There’s waste in every organization. Waste is defined as anything that adds cost to a production process that does not add value to your product. Ignoring waste in your organization puts your business is at a competitive disadvantage.
“As an external auditor, I have the opportunity to see across the entire enterprise when I work with clients,” says Pat Ross, principal with Haskell & White LLP. “That holistic, external view of the company’s departments has helped me identify the best practices for recognizing and eliminating waste in a company’s production process. Companies that engage in waste elimination on an ongoing basis reduce costs while increasing efficiencies. Ignore waste in your production process and a more astute competitor may just beat you in today’s global marketplace.”
Smart Business spoke with Ross about how CEOs can identify the sources of production process waste and develop an action plan to eliminate them.
What are the major categories of waste in a production processes?
While many of these waste categories apply to manufacturing processes, these elements exist to some degree in all processes, so even CEOs of service companies can benefit from reviewing the list. The list was categorized by Toyota after years of research.
1. Overproduction: The tendency to produce more than what’s needed or to produce it before it is required. Companies often over-produce when they follow the ‘just in case’ manufacturing principle instead of the ‘just in time’ manufacturing practice.
2. Waiting: This occurs whenever time is not being used efficiently. Waiting happens because the material flow may be poor, the production run too long or the distances between work centers too great. It is not unusual for a product or service to spend 99 percent of its time waiting to be finished, and time is money.
3. Transporting: Any delay in the process of delivering the product or service to the customer is a nonvalued cost. More importantly, every transport event is an opportunity for damage or loss to occur and quality to deteriorate.
4. Inappropriate processing: Think of the analogy, ‘using a sledge hammer to crack a nut.’ Are you using the right tools and processes for the job and the right people?
5. Unnecessary inventory: This is often referred to as work in progress (WIP), and it is a direct result of overproduction and waiting.
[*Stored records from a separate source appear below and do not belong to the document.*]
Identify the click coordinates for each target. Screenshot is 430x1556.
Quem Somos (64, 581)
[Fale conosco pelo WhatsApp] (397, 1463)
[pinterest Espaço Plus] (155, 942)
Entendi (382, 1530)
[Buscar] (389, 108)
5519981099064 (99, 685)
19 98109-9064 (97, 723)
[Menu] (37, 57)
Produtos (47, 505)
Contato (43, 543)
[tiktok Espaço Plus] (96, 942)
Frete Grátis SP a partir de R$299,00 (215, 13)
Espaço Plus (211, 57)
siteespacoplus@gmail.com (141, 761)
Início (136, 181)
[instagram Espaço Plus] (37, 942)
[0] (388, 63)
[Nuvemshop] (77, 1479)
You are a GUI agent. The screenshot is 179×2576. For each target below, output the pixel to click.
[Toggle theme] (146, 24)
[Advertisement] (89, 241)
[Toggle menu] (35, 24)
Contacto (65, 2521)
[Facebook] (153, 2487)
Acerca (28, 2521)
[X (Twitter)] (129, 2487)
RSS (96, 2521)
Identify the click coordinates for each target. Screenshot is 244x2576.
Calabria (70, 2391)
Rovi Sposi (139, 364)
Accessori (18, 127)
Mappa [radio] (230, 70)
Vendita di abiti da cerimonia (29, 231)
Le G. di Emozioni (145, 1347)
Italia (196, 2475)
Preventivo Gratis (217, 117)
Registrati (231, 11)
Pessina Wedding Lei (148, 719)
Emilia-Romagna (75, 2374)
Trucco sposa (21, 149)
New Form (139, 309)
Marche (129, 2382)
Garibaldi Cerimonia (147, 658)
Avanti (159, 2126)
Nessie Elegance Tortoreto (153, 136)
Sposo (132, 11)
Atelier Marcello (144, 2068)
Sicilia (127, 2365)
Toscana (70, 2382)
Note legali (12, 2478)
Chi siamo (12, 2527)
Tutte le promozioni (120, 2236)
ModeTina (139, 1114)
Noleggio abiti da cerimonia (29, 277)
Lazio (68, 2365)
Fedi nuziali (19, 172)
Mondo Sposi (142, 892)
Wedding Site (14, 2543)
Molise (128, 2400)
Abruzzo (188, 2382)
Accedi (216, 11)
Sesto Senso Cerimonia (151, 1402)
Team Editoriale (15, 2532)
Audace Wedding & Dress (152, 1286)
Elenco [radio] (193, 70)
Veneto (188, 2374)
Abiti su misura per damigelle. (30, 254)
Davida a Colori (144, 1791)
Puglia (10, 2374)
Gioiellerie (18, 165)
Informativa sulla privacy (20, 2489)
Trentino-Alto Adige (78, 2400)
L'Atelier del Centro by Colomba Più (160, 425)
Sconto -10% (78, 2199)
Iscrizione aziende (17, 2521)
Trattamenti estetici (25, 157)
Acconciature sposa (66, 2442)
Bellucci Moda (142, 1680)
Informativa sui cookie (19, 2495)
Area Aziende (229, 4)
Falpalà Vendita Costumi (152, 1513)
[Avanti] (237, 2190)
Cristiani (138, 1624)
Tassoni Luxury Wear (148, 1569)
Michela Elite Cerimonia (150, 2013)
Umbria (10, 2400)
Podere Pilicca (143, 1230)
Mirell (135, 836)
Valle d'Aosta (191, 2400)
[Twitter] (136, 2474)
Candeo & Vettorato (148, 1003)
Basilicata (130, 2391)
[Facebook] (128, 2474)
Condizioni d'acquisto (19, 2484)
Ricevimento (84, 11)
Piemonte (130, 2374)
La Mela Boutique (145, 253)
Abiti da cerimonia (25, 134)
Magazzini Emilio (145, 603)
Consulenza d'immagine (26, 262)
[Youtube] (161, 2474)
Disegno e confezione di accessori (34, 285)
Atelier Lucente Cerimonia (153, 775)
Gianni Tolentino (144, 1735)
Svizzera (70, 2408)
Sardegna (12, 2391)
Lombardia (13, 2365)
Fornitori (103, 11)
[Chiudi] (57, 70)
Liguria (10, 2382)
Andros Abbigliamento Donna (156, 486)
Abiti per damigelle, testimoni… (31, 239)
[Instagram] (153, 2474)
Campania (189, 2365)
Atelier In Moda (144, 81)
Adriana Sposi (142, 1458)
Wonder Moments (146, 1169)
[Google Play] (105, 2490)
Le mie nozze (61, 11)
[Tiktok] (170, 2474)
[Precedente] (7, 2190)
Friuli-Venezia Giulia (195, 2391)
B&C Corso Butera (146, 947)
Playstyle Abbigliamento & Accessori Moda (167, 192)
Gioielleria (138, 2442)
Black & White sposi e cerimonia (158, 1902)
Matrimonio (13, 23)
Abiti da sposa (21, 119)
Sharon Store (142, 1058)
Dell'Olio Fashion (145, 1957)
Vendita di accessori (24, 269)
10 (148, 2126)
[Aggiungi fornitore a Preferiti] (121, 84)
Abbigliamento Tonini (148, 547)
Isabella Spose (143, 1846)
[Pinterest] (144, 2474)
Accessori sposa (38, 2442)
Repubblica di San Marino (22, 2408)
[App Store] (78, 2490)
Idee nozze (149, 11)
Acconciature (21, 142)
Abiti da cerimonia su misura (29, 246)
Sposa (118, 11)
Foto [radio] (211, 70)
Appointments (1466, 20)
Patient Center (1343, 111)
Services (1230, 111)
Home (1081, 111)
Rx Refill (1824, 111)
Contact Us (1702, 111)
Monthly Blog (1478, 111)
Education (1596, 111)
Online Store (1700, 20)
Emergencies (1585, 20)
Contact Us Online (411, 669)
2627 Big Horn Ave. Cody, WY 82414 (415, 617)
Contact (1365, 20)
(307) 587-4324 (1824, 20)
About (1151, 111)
Reducing WIP allows other production process problems to surface.
6. Unnecessary motion: This is related to ergonomics, and it means adding additional worker motion to the manufacturing process, such as repetitious bending, stretching or reaching. Adding motion not only slows down manufacturing, it can increase workers’ compensation claims.
7. Defects: These can be internal defects found before the sale that result in scrap, rework or delays, or they can be external defects after delivery, which result in warranty claims, repairs and lost customers. As a rule, the cost of a defect increases tenfold for each production or supply chain step.
How can CEOs determine if these waste categories exist in their companies?
Brainstorming with your team is one of the best ways to uncover sources of waste in your processes. Certainly CEOs can hire outside experts, such as consultants, but I find that many times starting with the internal team is best because the people who work on the front line frequently know the sources of waste. They usually have solutions, as well. Consider offering a financial incentive or other recognition as a way to encourage employees to identify categories of manufacturing process waste.
What is the next step?
Estimate the cost to your company for each waste category you’ve identified, and estimate a time frame for reengineering the process that’s producing the waste. Prioritize which items you’ll tackle first, by selecting the top three items that will provide the greatest financial impact and where change can be achieved within six months. Then, develop an action plan to initiate improvement through elimination or reduction of your targeted waste sources.
What constitutes a good action plan for manufacturing process waste elimination?
There are best practices for drafting and executing an action plan designed to eliminate waste:
- Develop realistic and achievable action plans.
- Assign specific accountabilities and time-lines for each step in the change process and appoint a coordinator to work with those responsible for implementation of action plans.
- Conduct weekly meetings to review progress with formal presentations.
- Develop disciplinary outcomes for non-achievement of actions and benchmarks.
- Increase accountability by holding regular sessions where each team member reports on his or her individual contribution toward successful attainment of the action plan.
- Celebrate your results. Recognizing members of the team for eliminating waste will increase employee engagement and encourage them to identify other sources of waste within your organization.